--- Start ---

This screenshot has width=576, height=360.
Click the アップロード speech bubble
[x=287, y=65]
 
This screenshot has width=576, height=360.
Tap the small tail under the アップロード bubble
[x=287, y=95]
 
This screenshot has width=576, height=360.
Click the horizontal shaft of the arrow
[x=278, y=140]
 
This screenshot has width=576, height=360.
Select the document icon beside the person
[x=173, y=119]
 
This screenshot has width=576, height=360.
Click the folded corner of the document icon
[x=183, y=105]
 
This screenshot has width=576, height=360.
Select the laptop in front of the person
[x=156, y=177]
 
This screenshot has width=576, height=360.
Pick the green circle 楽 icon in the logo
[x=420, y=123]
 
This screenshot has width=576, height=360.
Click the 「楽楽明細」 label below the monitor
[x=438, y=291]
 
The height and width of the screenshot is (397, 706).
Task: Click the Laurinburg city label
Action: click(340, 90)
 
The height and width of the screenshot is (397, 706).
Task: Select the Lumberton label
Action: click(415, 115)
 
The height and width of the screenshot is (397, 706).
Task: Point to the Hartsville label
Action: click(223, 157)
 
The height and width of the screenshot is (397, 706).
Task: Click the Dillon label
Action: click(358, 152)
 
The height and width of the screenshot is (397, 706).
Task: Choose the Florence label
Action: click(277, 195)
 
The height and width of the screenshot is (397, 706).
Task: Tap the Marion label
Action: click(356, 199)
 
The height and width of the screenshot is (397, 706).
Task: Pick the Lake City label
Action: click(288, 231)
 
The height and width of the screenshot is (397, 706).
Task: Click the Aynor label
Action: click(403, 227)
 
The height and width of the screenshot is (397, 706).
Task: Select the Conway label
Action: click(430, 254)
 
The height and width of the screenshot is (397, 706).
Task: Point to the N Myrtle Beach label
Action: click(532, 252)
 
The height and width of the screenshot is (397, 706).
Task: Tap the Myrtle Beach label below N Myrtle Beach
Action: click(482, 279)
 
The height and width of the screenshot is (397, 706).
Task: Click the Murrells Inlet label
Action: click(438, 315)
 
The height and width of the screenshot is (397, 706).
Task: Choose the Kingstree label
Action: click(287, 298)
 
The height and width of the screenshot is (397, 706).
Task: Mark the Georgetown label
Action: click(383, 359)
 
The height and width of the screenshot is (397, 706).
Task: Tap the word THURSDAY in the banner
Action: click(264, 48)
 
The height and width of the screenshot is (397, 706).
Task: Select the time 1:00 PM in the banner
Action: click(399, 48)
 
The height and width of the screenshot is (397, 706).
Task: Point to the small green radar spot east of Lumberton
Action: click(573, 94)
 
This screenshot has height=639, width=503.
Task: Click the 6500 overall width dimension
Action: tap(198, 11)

--- End ---
--- Start ---

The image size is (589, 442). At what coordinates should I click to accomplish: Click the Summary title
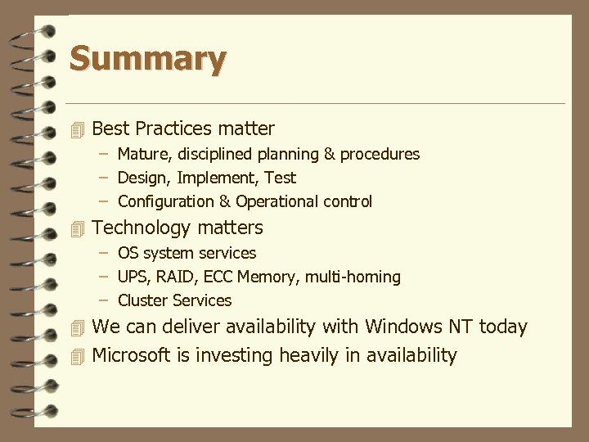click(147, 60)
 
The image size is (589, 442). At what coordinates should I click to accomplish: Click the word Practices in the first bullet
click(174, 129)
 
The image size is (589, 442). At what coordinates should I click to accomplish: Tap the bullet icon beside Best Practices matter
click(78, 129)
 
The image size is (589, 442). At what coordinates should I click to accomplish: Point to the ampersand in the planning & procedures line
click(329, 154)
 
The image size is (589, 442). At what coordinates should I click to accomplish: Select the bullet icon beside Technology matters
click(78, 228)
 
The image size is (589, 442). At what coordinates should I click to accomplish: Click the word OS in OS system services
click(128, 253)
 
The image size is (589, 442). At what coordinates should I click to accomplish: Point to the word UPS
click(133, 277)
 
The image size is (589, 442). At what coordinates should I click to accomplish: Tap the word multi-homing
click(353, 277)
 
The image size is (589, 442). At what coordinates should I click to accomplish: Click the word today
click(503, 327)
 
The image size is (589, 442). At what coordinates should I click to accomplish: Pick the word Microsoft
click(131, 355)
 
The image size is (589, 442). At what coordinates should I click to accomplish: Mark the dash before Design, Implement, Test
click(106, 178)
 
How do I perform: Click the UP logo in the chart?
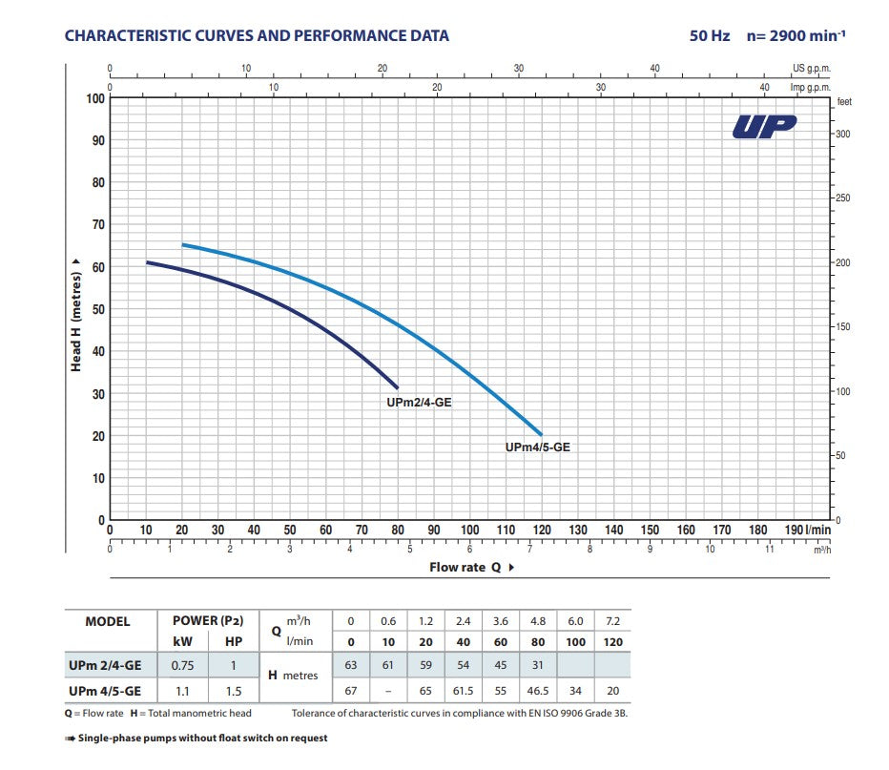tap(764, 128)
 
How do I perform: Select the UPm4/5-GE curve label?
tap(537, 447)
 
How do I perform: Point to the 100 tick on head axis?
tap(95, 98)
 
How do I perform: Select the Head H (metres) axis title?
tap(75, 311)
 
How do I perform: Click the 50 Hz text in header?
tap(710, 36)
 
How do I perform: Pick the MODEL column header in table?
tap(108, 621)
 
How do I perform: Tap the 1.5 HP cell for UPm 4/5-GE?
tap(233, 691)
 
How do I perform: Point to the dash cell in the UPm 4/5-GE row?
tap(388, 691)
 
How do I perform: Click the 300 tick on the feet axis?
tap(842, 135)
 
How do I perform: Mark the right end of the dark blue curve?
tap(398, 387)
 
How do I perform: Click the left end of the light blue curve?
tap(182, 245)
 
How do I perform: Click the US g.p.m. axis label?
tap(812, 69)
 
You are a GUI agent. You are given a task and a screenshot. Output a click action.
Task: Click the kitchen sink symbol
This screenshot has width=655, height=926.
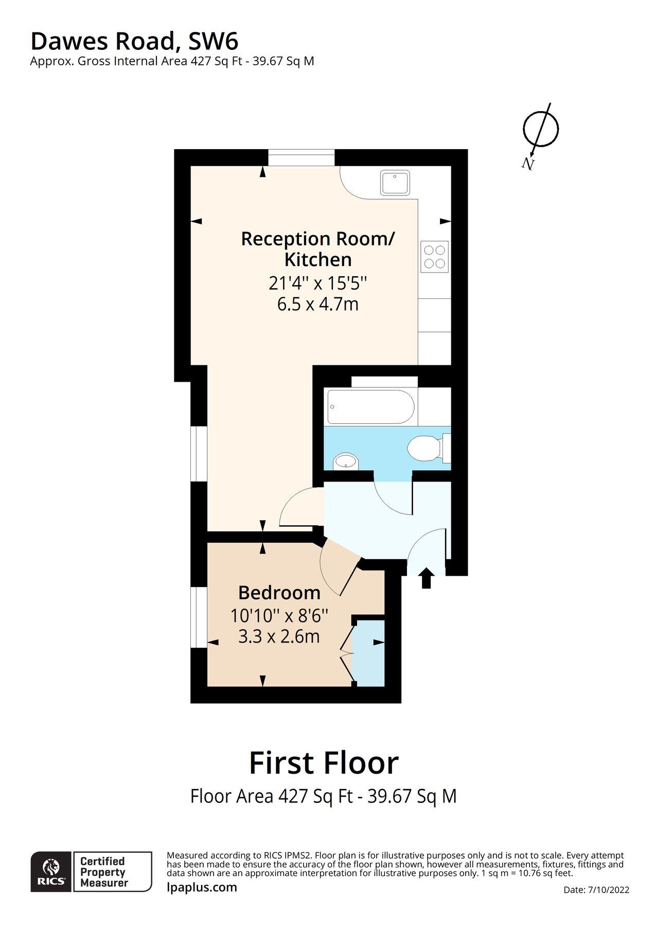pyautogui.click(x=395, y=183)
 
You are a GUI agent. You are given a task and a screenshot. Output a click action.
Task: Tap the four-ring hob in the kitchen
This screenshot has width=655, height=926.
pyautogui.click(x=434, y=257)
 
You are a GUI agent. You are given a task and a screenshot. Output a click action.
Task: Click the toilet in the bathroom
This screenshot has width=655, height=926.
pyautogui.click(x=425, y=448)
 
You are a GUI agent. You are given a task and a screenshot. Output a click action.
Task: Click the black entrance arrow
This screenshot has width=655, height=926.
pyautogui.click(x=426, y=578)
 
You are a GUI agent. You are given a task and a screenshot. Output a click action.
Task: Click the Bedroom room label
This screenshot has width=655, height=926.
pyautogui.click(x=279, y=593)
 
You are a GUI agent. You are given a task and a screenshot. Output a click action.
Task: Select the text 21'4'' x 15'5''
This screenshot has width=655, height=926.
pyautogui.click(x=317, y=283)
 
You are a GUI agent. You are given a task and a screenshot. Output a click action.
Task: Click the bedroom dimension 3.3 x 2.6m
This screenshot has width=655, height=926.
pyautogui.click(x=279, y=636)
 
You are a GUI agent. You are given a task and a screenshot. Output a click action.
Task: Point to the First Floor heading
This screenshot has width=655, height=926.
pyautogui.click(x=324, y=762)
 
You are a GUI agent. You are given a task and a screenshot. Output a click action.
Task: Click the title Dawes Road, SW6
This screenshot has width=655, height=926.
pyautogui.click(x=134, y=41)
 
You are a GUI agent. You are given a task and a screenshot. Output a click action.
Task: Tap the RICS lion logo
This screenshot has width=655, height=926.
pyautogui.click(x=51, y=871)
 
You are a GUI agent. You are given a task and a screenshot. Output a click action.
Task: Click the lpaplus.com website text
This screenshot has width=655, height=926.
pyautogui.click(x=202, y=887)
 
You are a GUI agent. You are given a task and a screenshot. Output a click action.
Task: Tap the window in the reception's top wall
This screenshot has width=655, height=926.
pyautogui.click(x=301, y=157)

--- End ---

Stated task: Express the lines of the records from the line containing "This screenshot has height=639, width=503." through the line containing "Action: tap(198, 11)", both included, as a JSON list of strings with one string per line and blank lines left out.

Task answer:
[
  "This screenshot has height=639, width=503.",
  "Task: Click the 6500 overall width dimension",
  "Action: tap(198, 11)"
]